RECORDS FOR PROCESSING:
#####

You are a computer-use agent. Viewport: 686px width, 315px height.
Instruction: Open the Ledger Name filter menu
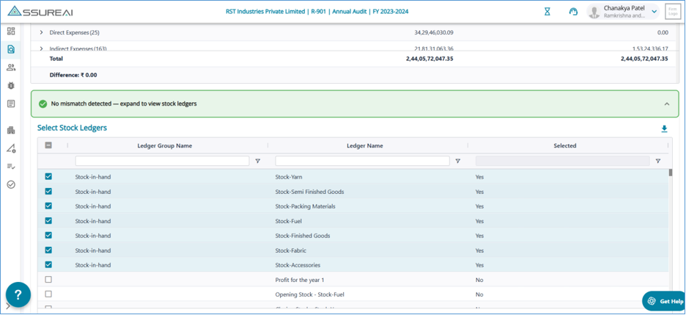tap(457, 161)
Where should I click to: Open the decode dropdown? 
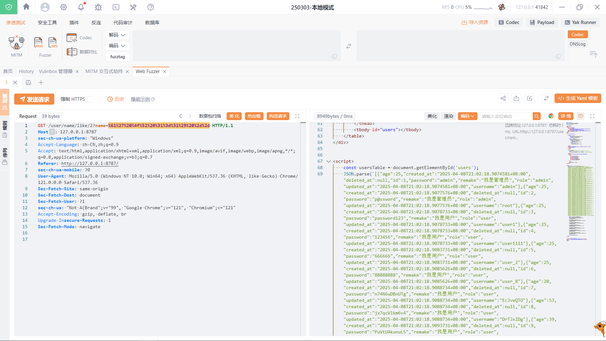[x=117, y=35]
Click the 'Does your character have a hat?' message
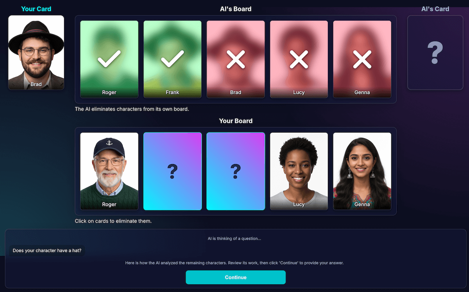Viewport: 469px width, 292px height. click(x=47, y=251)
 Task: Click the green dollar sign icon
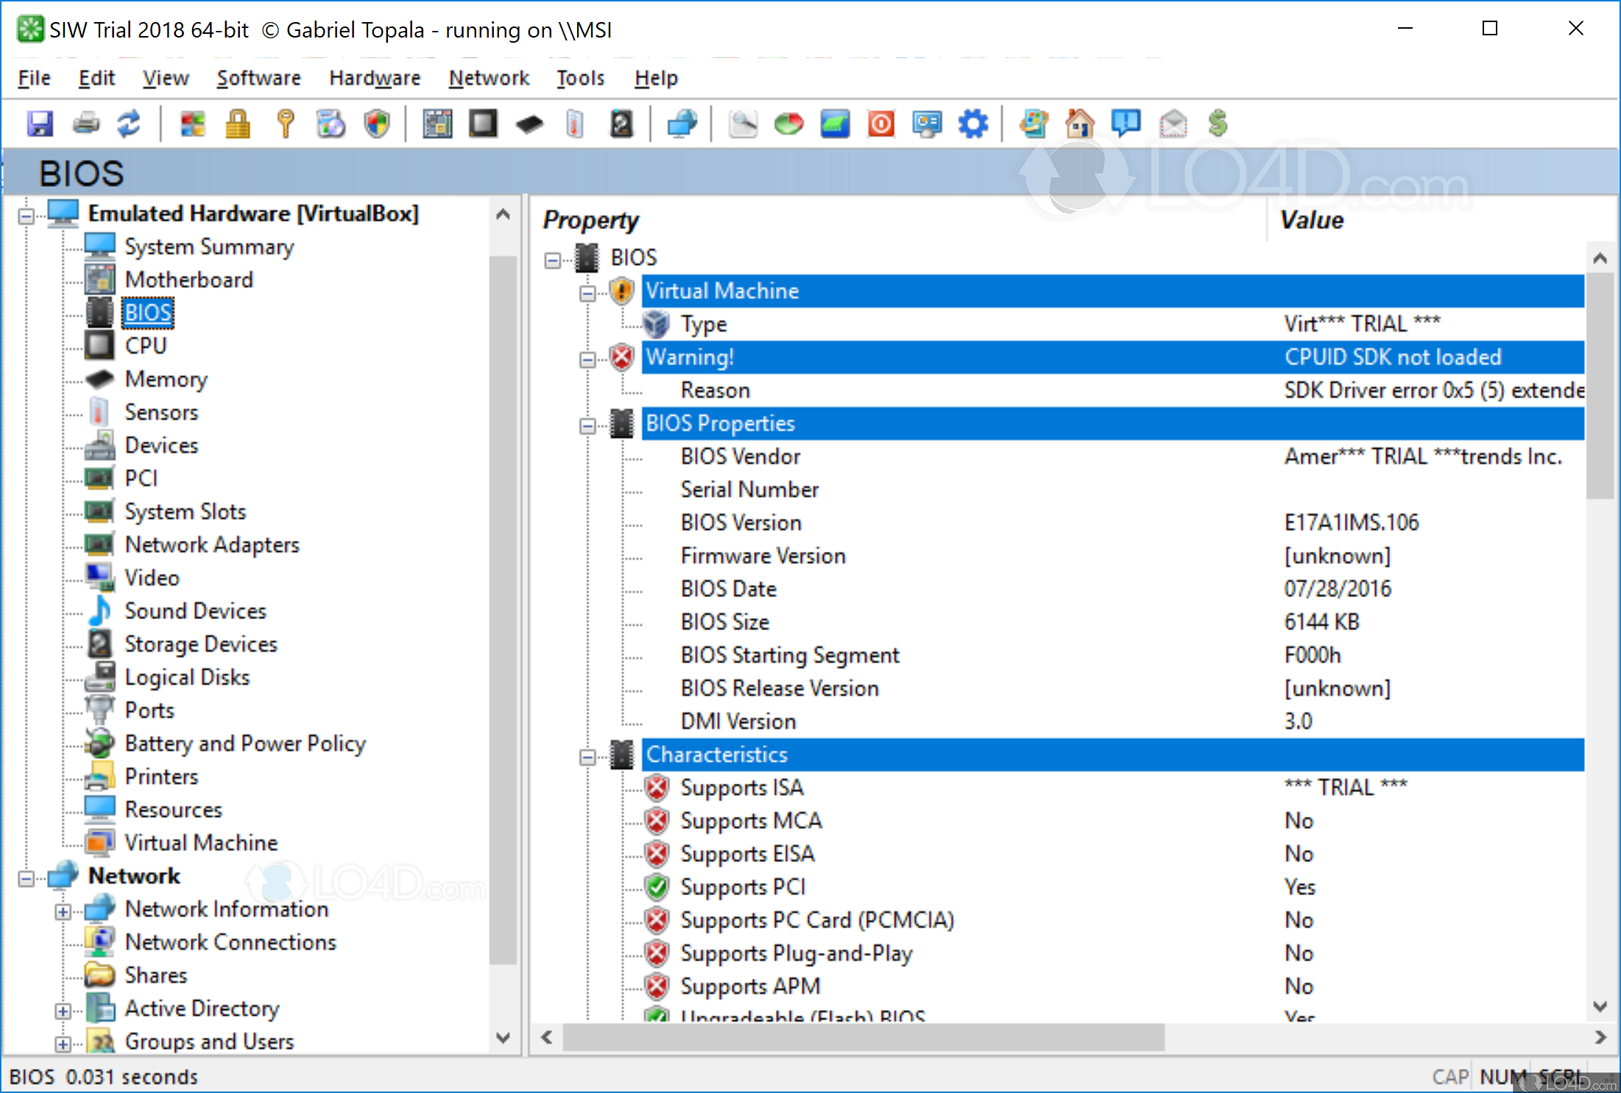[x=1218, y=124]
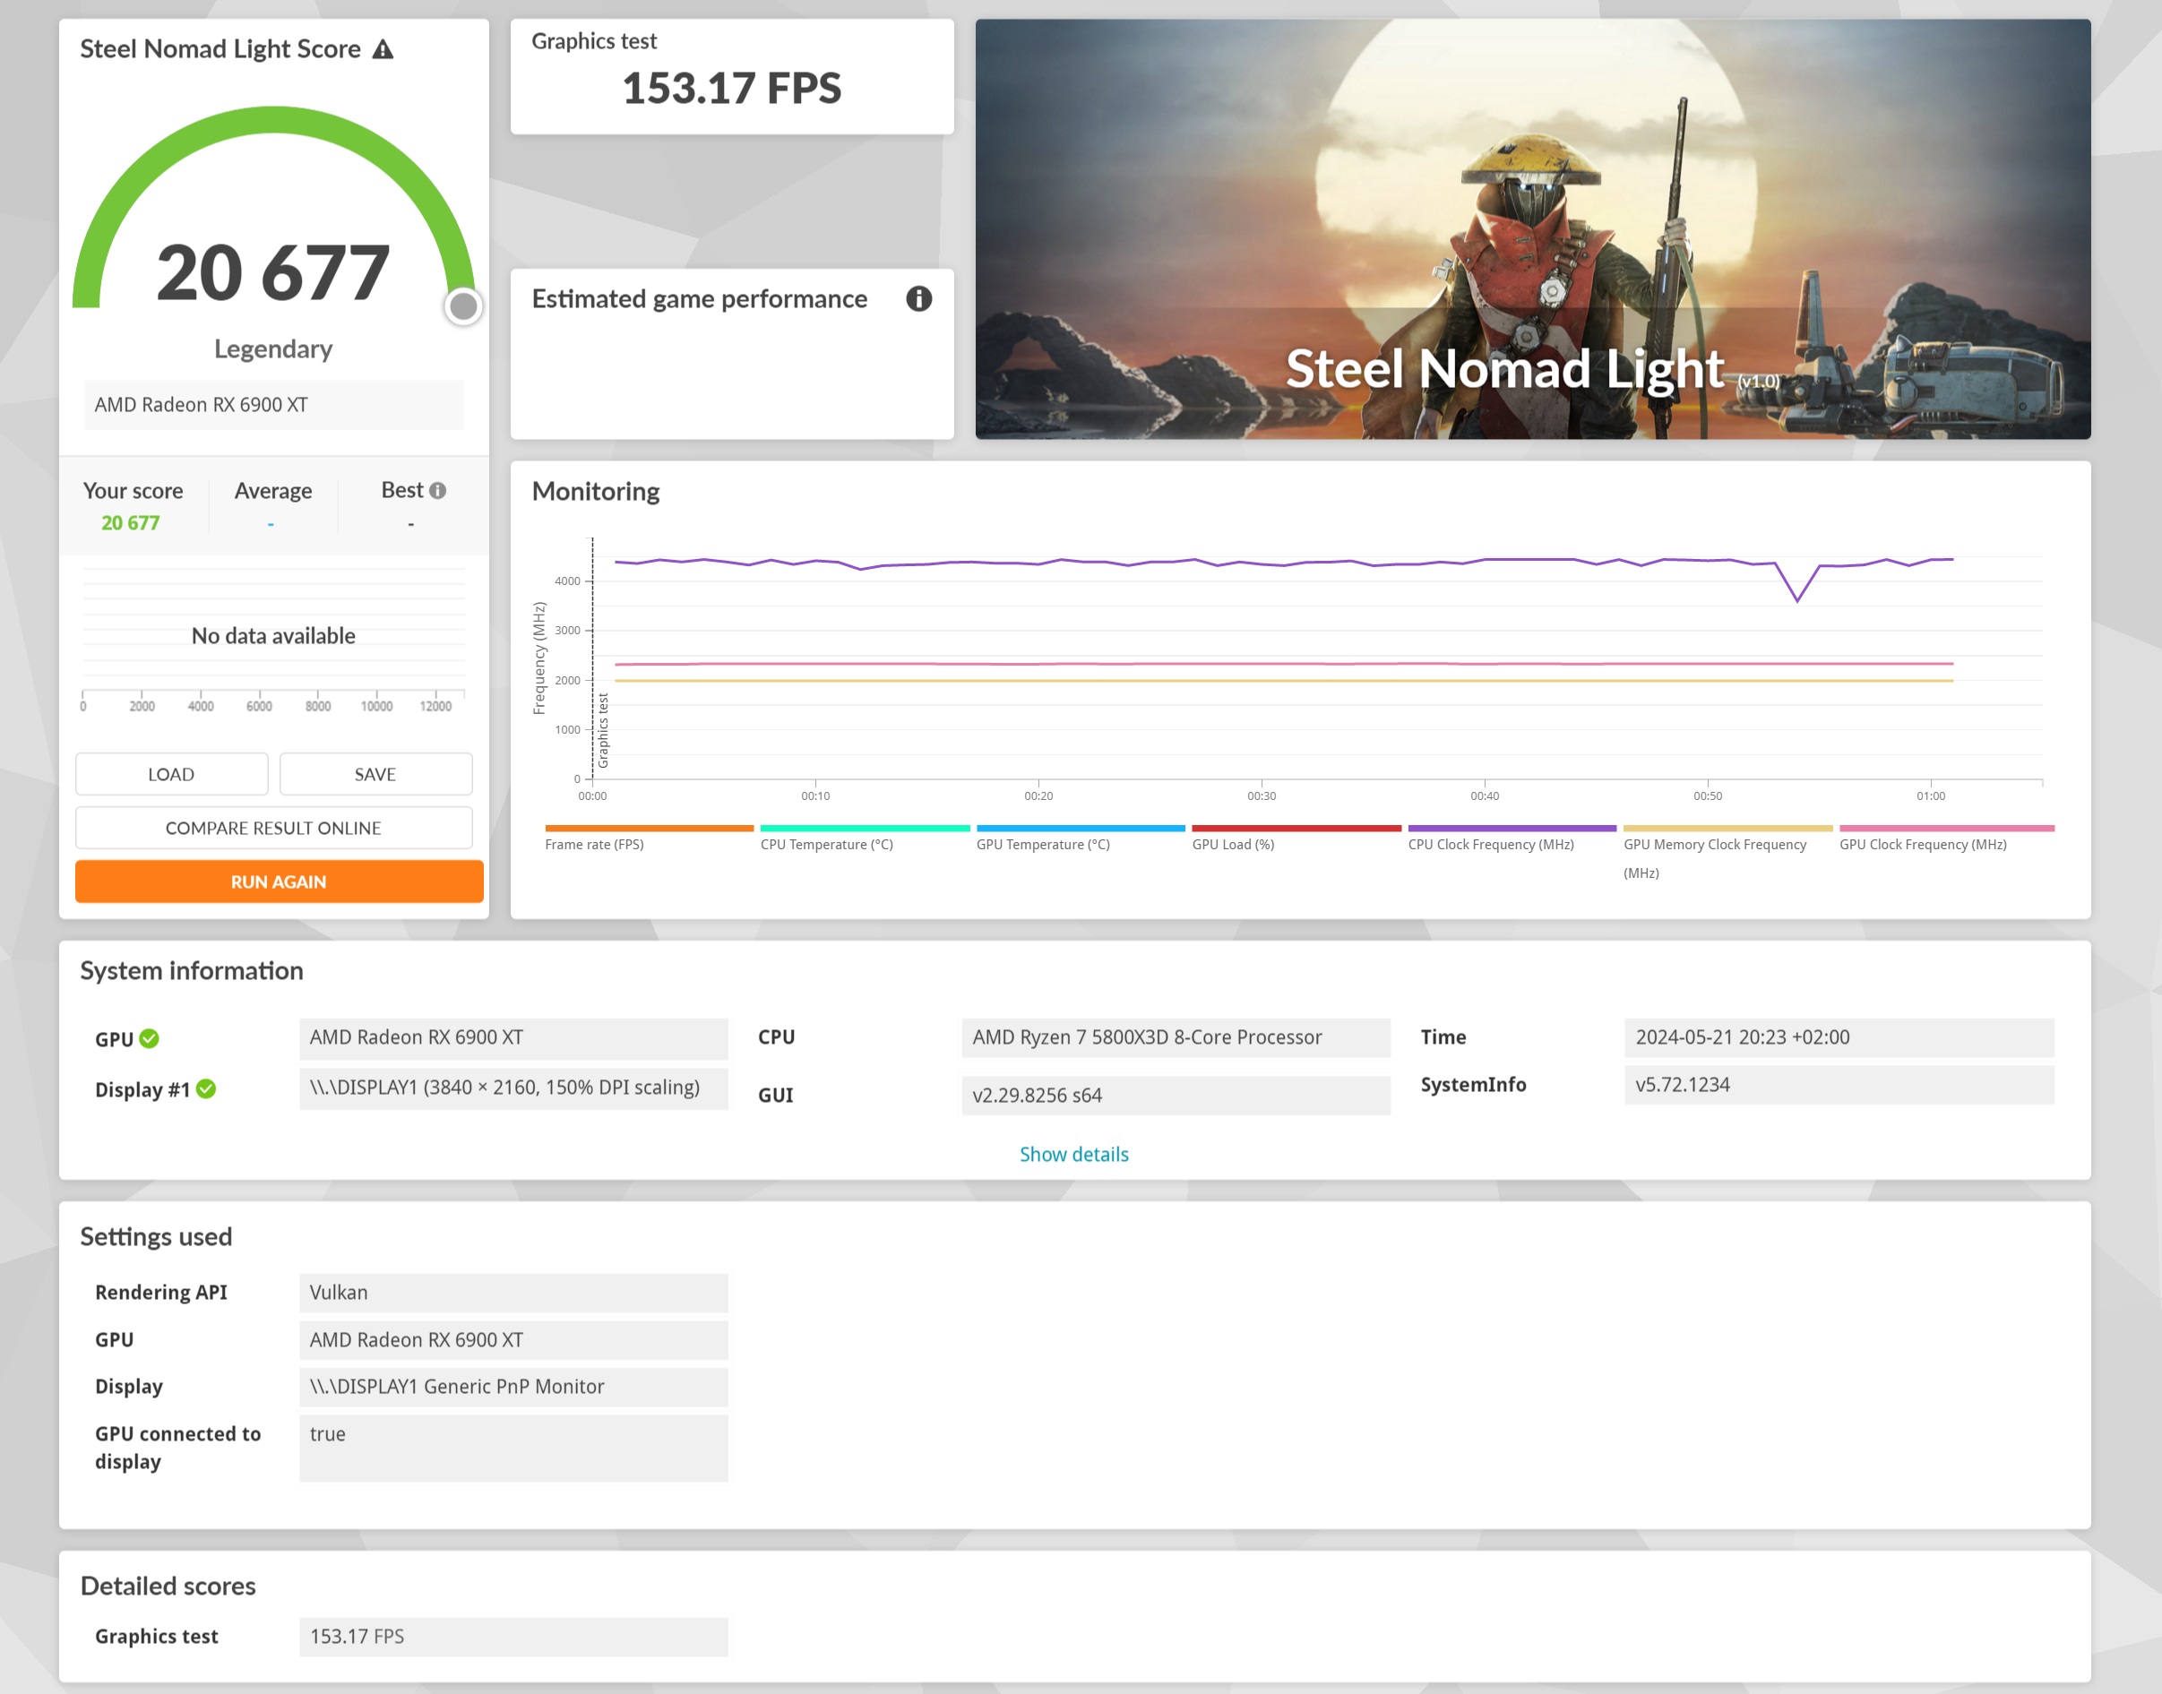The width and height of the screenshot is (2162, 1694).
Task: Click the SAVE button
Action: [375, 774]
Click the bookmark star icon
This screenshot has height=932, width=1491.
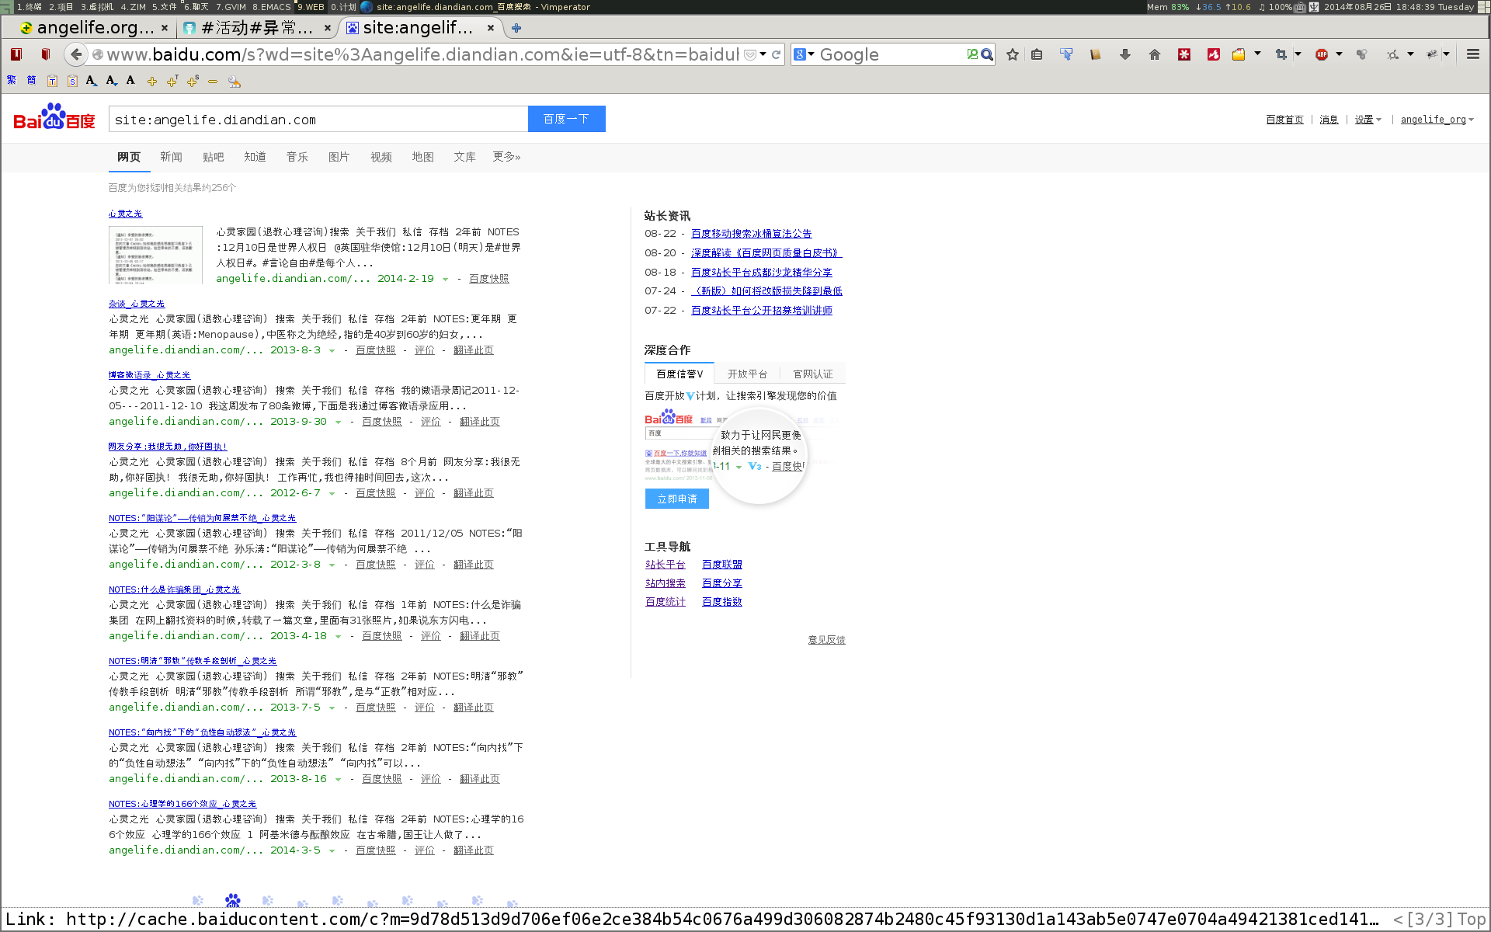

#####

Gather every line in the records above that contains the word "icon" and copy each one out in full.

 Task: Click the green dollar sign icon
Click the bookmark star icon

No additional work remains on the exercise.